▶ [WORK INSTRUCTIONS] Output nothing except the lines from the one containing "The width and height of the screenshot is (1316, 918)." through the final line of the data, both included, typed exactly, minus the pictures.

+ + + + + + +

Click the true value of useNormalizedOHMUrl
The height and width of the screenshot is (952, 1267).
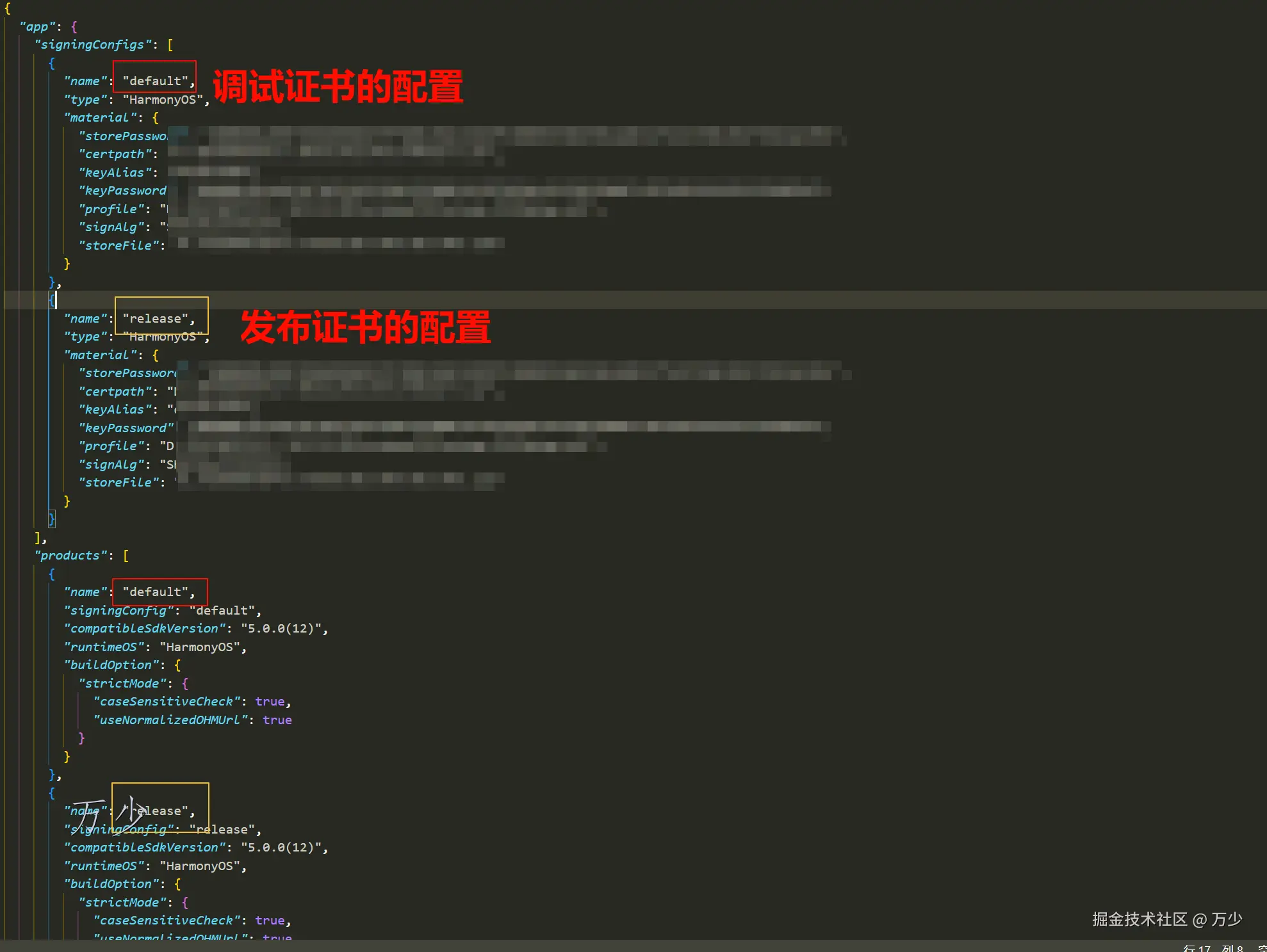point(277,720)
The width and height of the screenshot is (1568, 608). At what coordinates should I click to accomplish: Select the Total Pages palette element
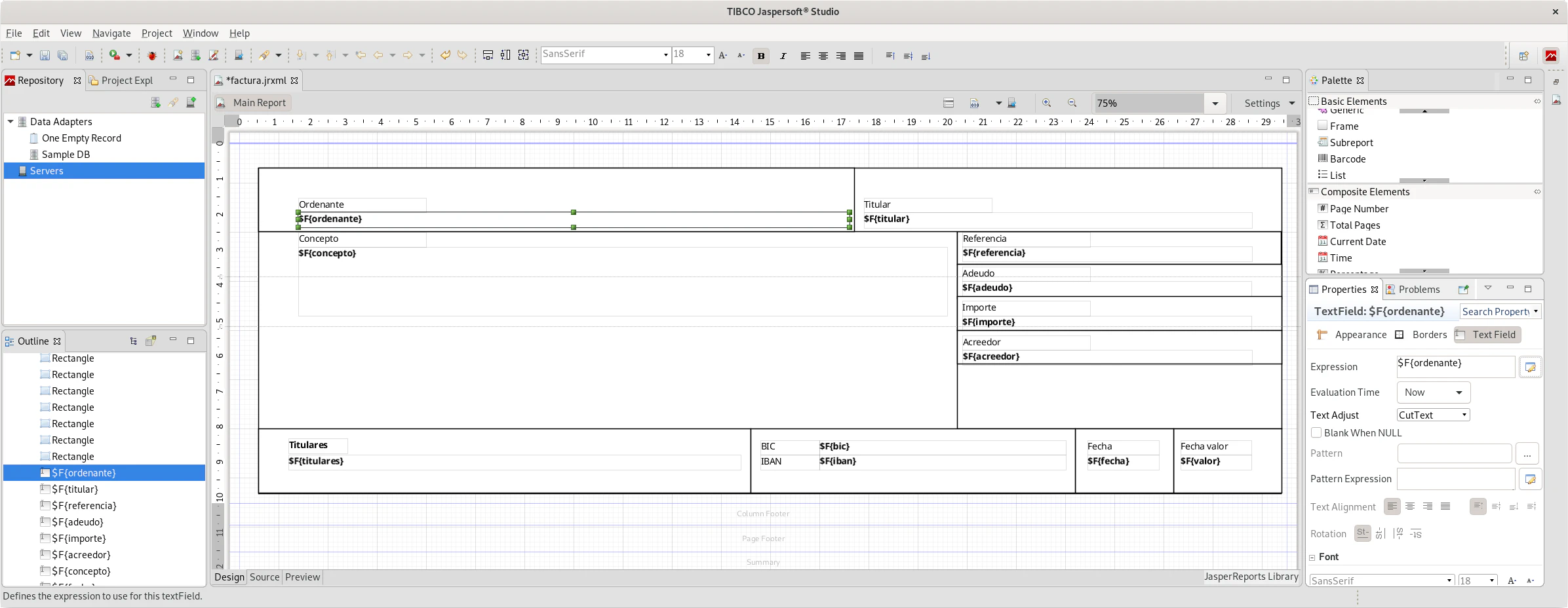[1354, 225]
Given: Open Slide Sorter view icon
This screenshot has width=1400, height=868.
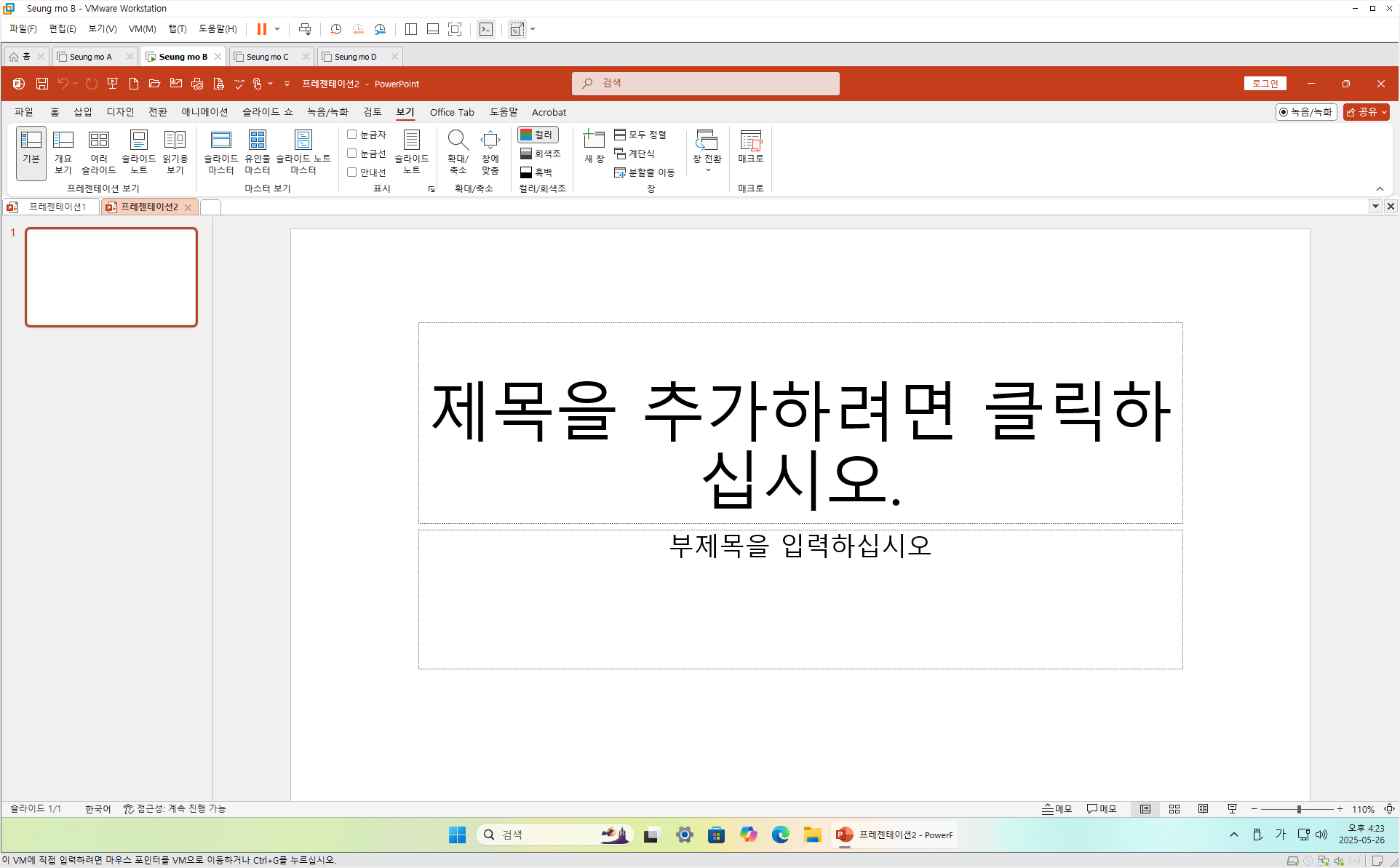Looking at the screenshot, I should pyautogui.click(x=98, y=140).

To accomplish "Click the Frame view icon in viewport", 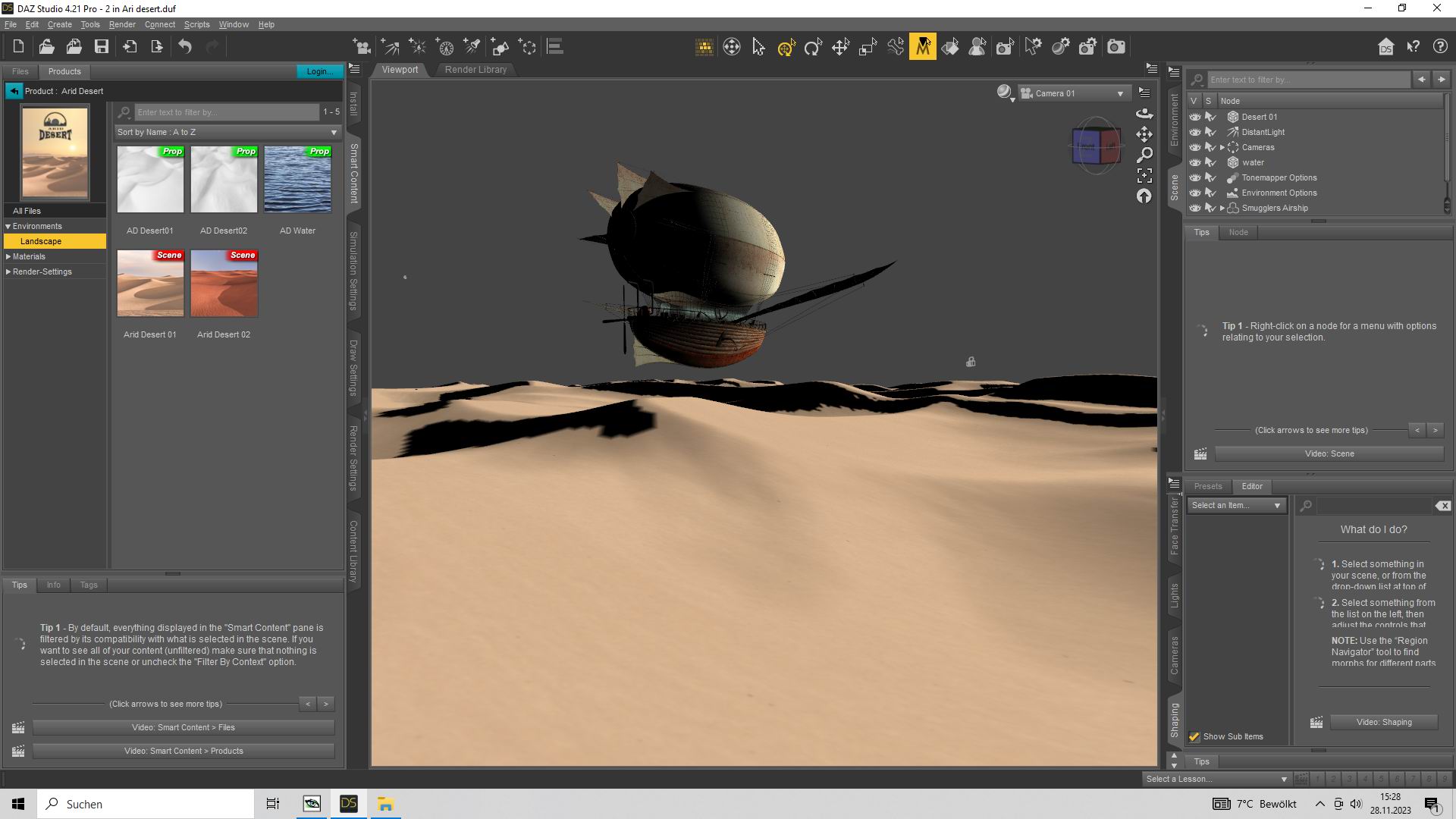I will (x=1144, y=175).
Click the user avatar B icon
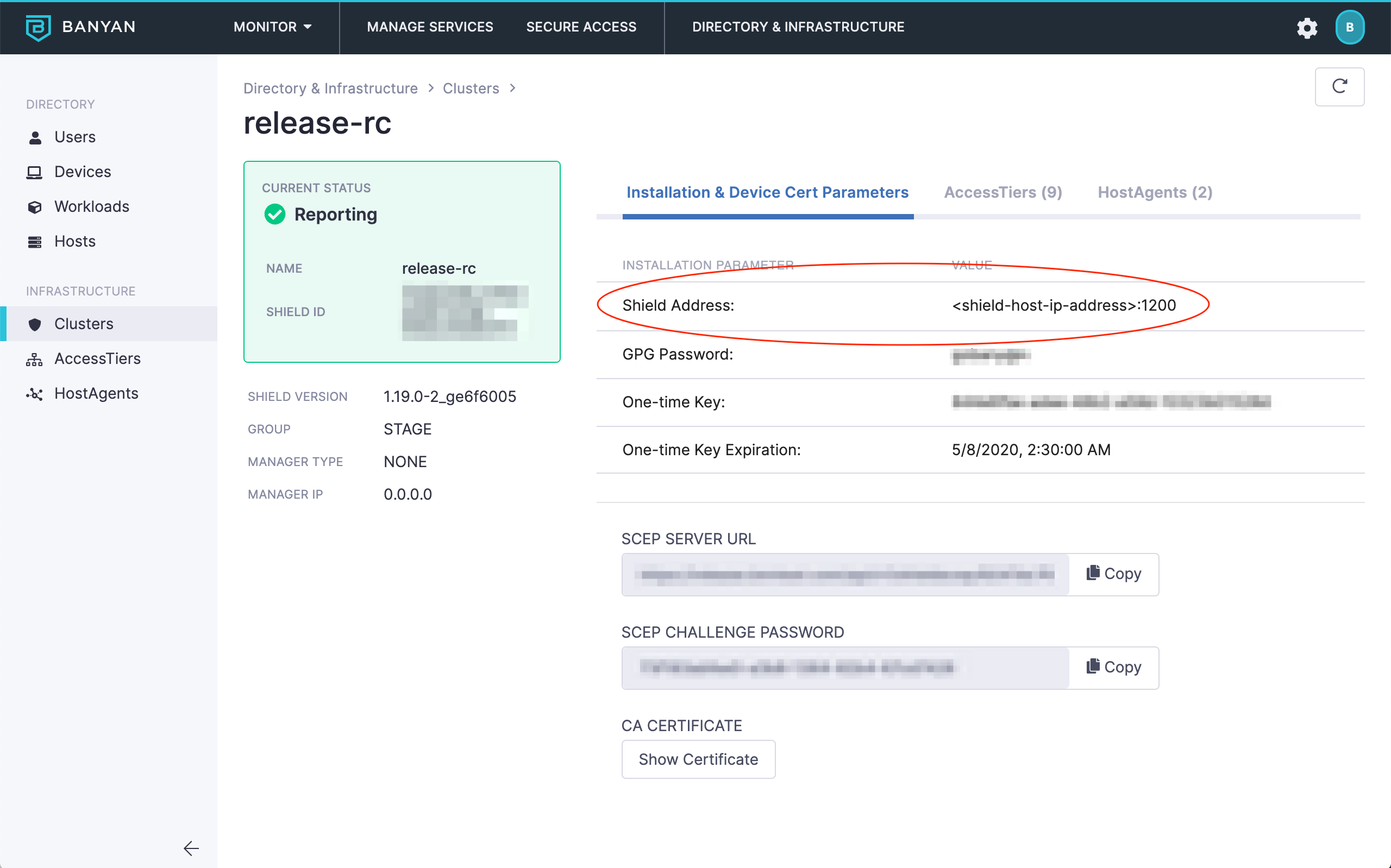This screenshot has width=1391, height=868. pos(1349,28)
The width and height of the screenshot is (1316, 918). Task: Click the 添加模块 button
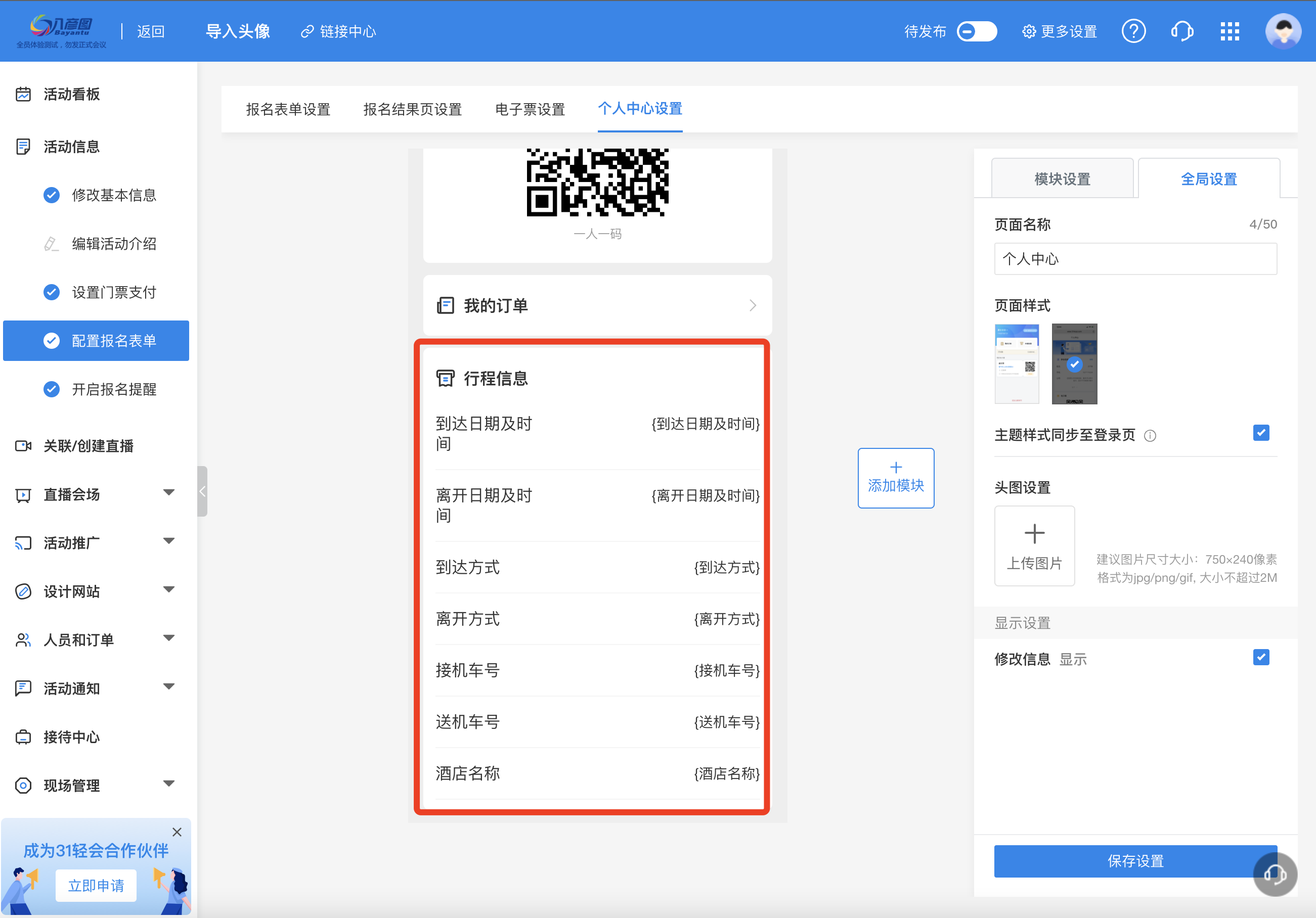point(895,477)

+ + + + + + +

▶ [RESPONSE AREA]
The width and height of the screenshot is (1316, 918). Task: Click the 添加模块 button
point(895,477)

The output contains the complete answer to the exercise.